O Ministério da Agricultura proibiu ontem a comercialização de ovos cuja propaganda diga que o produto tem quantidade menor de colesterol que o normal. Para o ministério, não há provas de método científico capaz de produzir ovos com menos colesterol. De acordo com a determinação do ministério, os produtos devem ser retirados do mercado em 30 dias.
Segundo a assessoria do ministério, nesse período, um grupo consultivo vai elaborar um regulamento técnico com ''padrões de qualidade e identidade de ovos''. O regulamento será submetido à consulta pública antes de ser oficializado no formato de uma instrução normativa do ministério. O futuro documento deverá orientar empresas de comércio e produtores de ovos do país.

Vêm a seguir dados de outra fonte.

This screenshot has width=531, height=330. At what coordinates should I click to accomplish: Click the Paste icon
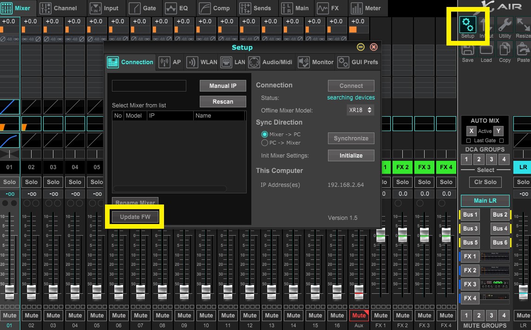[523, 50]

O ministério estima em 10% a parcela dos ovos vendidos hoje no país com propaganda de menor teor de colesterol do que o usual. Geralmente, esse dado é veiculado no rótulo, como ''informação nutricional''. O colesterol é uma substância presente nas gorduras animais e que, em excesso, pode causar arteriosclerose (entupimento de artérias).

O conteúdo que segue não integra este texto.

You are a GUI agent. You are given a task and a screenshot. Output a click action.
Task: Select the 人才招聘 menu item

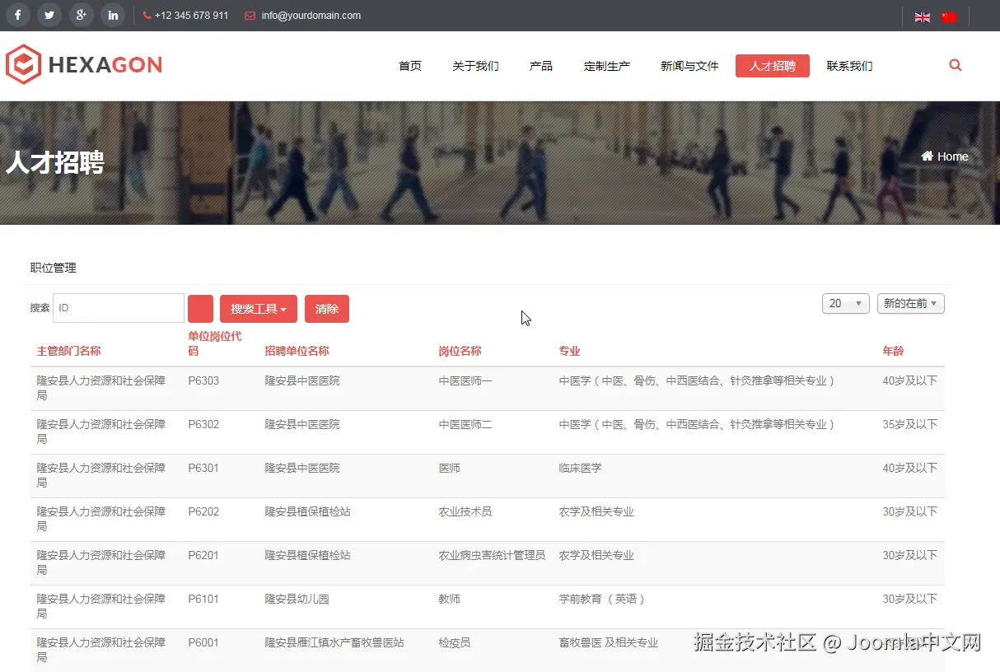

O ministério tomou a medida com base em estudo de pesquisador da USP (Universidade de São Paulo). O documento diz que não há como comprovar que galinhas passam a produzir ovos com menos colesterol se forem alimentadas com ração especial. A constatação de que ovos vendidos no mercado como ''light'' não apresentam a redução da quantidade de colesterol prometida na embalagem não é nova.
Em 2001, um estudo do pesquisador Pedro Alves de Souza, da Faculdade de Ciências Agrárias e Veterinárias da Unesp (Universidade Estadual Paulista), mostrou uma redução mínima de colesterol: apenas 6%, em vez dos 20% anunciados na embalagem. Souza chegou a essa conclusão após analisar três amostras de cada um dos vários tipos de ovos encontrados no comércio: o caipira, o comum, o pufa e o light.